_ACTIVITY:_ Copy out each line below that has the word "FOTO" in it.

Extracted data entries
++++++++++
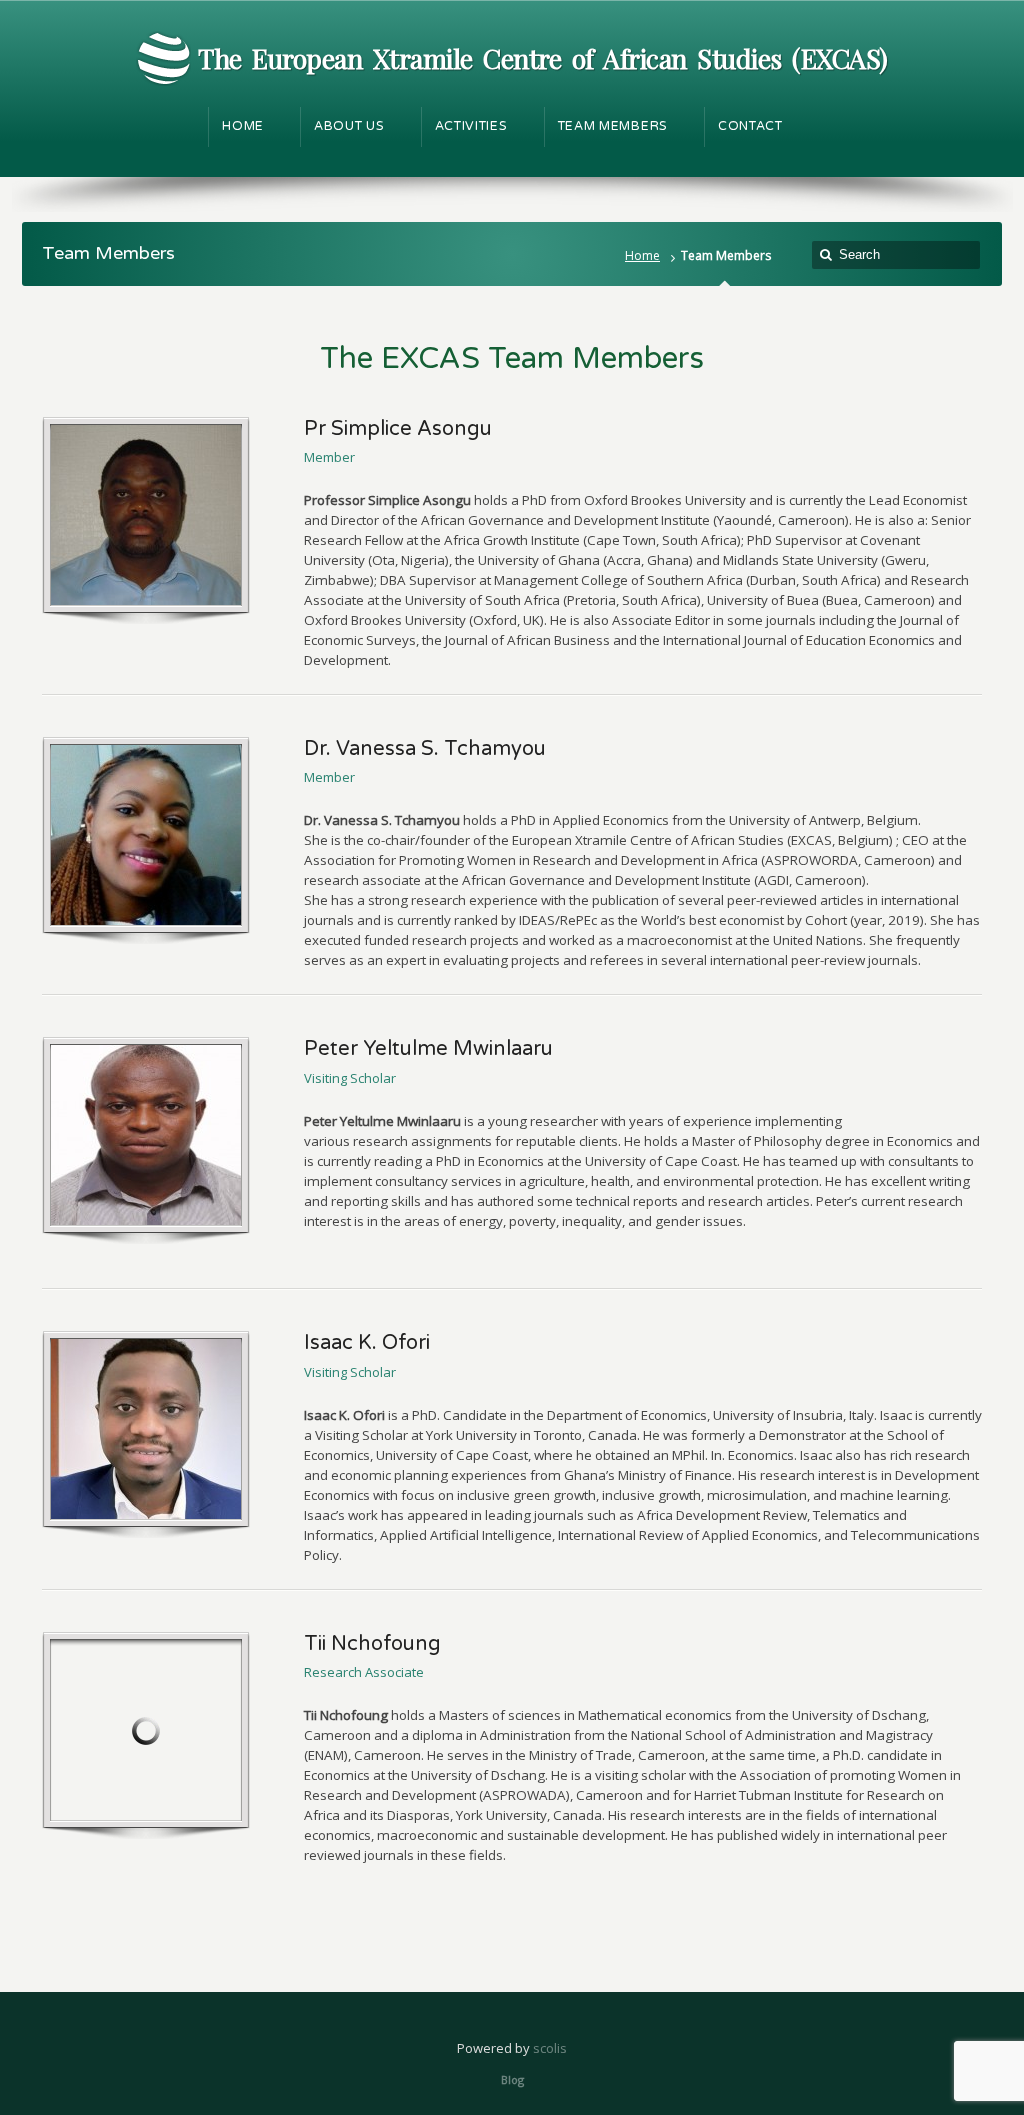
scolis (550, 2048)
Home (642, 255)
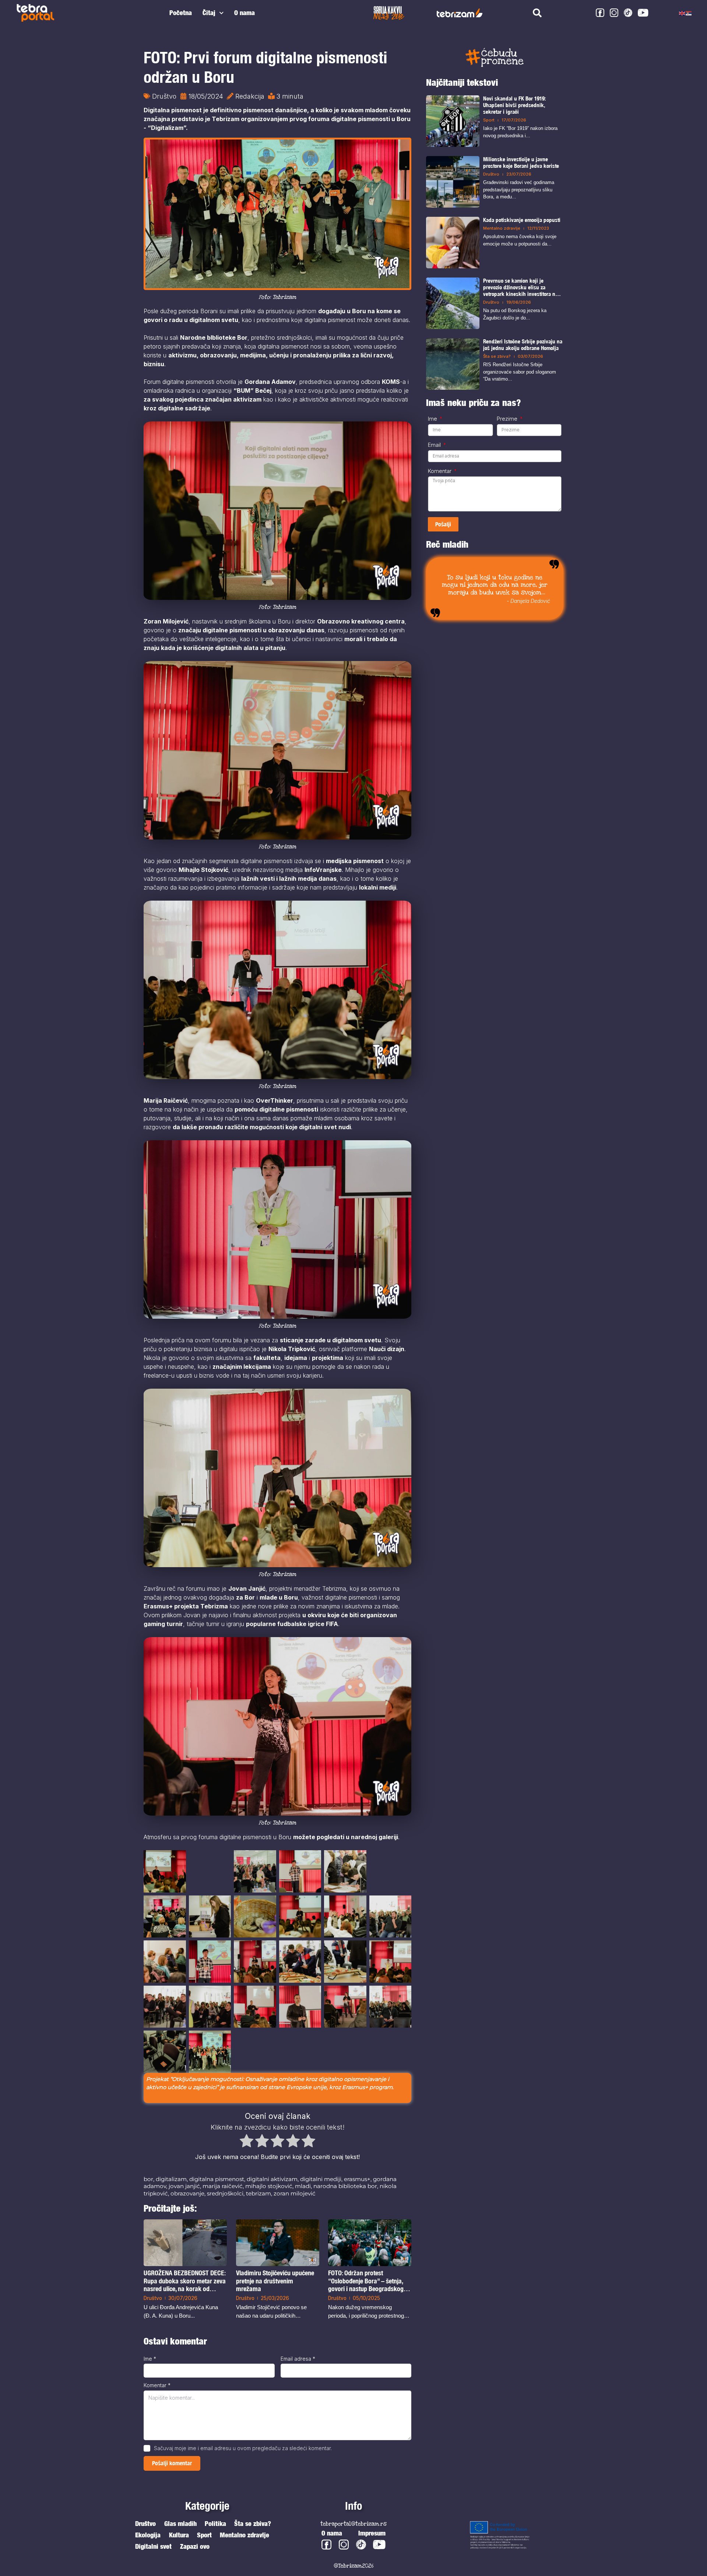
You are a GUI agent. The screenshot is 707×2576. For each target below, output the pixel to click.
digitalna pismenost (216, 2179)
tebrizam (258, 2193)
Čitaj (209, 13)
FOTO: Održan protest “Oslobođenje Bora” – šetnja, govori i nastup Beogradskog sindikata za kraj (366, 2281)
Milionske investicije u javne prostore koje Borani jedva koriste (521, 162)
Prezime (508, 419)
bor (148, 2179)
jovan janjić (184, 2186)
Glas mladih (180, 2523)
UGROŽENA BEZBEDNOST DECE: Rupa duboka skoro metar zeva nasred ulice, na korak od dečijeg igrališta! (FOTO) (185, 2281)
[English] (682, 12)
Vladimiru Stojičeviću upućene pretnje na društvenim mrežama (275, 2281)
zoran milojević (295, 2193)
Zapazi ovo (195, 2546)
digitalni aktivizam (272, 2179)
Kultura (179, 2535)
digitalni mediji (320, 2179)
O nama (244, 13)
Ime (150, 2359)
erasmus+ (357, 2179)
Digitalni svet (153, 2546)
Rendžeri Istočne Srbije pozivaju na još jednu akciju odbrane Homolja (522, 344)
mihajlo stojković (268, 2186)
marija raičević (223, 2186)
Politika (215, 2523)
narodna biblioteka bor (345, 2186)
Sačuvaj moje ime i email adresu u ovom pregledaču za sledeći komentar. (243, 2448)
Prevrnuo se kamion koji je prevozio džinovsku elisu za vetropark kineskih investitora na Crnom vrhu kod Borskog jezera (520, 287)
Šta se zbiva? (497, 356)
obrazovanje (187, 2193)
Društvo (164, 96)
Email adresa (298, 2359)
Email (435, 445)
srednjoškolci (225, 2193)
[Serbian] (689, 12)
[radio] (246, 2142)
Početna (180, 13)
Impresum (372, 2533)
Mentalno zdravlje (501, 228)
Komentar (157, 2385)
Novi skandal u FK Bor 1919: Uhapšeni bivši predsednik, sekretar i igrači (514, 105)
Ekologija (148, 2535)
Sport (489, 120)
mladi (303, 2186)
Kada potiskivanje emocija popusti (521, 220)
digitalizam (171, 2179)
++++++++++
_RESPONSE AREA:_
FOTO: Održan protest “Oslobođenje Bora” – šetnja, govori i nastup Beogradskog sindikata za kraj (366, 2281)
UGROŽENA BEZBEDNOST DECE: Rupa duboka skoro metar zeva nasred ulice, na korak od dečijeg igrališta! (FOTO) (185, 2281)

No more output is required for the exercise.